The term ‘creole’ has never had much purchase among national historians who, following the lead of patriot nation-makers, have tended to cast the Revolution in universal terms, distinguishing citizens from subjects, new regime from old, republic from empire. In the conventional narrative, colonists are depicted as proto-Americans whose distinctive experiences as settlers in a new land pointed irresistibly toward independence. The contributors to this volume eschew this Whiggish teleology, instead emphasizing the broader context of state formation and economic development in the British Atlantic world. Colonists are now colonizers, unsettling and displacing indigenous peoples and exploiting enslaved workers; the new jurisdictions they constructed, Christopher Tomlins shows, were designed to facilitate this “creative destruction,” not to model more enlightened forms of self-government and secure the rights of man.“Trying to cast off European imperialism,” Caitlin Fitz aptly notes in the volume’s concluding essay, “the United States built its own empire in North America, winning loyalty from its far-flung citizens by helping them dispossess Indigenous nations as well as Spain and Mexico.”
Patriot resistance to imperial fiscal and administrative initiatives spurred a process of political and military mobilization with unintended and unpredictable implications for provincial polities. Their ‘democratization’ was a consequence of the expanding scope of imperial rivalries in America as well as more familiar intra-imperial rifts over commercial and constitutional issues. Anglicizing creoles eagerly embraced integration into the Atlantic trading system during the ‘consumer revolution’ of the late provincial period, but the threat of incorporation in an increasingly centralized British imperial state provoked deepening misgivings. As the histories of British settler societies around the world make clear, settlers had no particular genius or desire for making their own way in the world and in assuming the considerable burdens of self-government: the Anglo-American provinces that became the United States—forging an empire of their own—were outliers. Thinking of colonists as Anglicizing, creole descendants of earlier generations of colonizing settlers enables us to recognize the crucial importance of their relations with the larger world to their ongoing development. ‘America’—or, rather, the various sites of settlement that became the United States—was always part of the ‘world.’
What was ‘exceptional about the ‘new’ nation was the long history of separate legal, constitutional, and diplomatic development as these places negotiated their place in the world prior to the era of imperial consolidation and state formation. Mark Peterson focuses on this earlier history in The City State of Boston, emphasizing the enduring significance of a distinctive provincial constitutional culture in later periods. If colonizing settlers everywhere were agents of empire, even in Puritan New England, what ‘empire’ meant was constantly changing; it was in response to those changes, Jack Greene and Craig Yirush have shown, that a developing trans-provincial ‘settler constitutionalism’ and neo-British rights consciousness came to provide creole polemicists with compelling justifications for resisting imperial state-building reform efforts, and the coincidental “expansion of” what Evans and Girard call “settler state capacity” that accompanied the eventual, originally unintended break with Britain (275).

# [MATERIAL PROVIDED]
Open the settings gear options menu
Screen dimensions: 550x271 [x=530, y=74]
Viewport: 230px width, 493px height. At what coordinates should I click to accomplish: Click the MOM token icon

# [EXERCISE PROMPT]
In the text on creoles and the American Revolution, what is the title of Mark Peterson's book?

# [EXERCISE RESPONSE]
The City State of Boston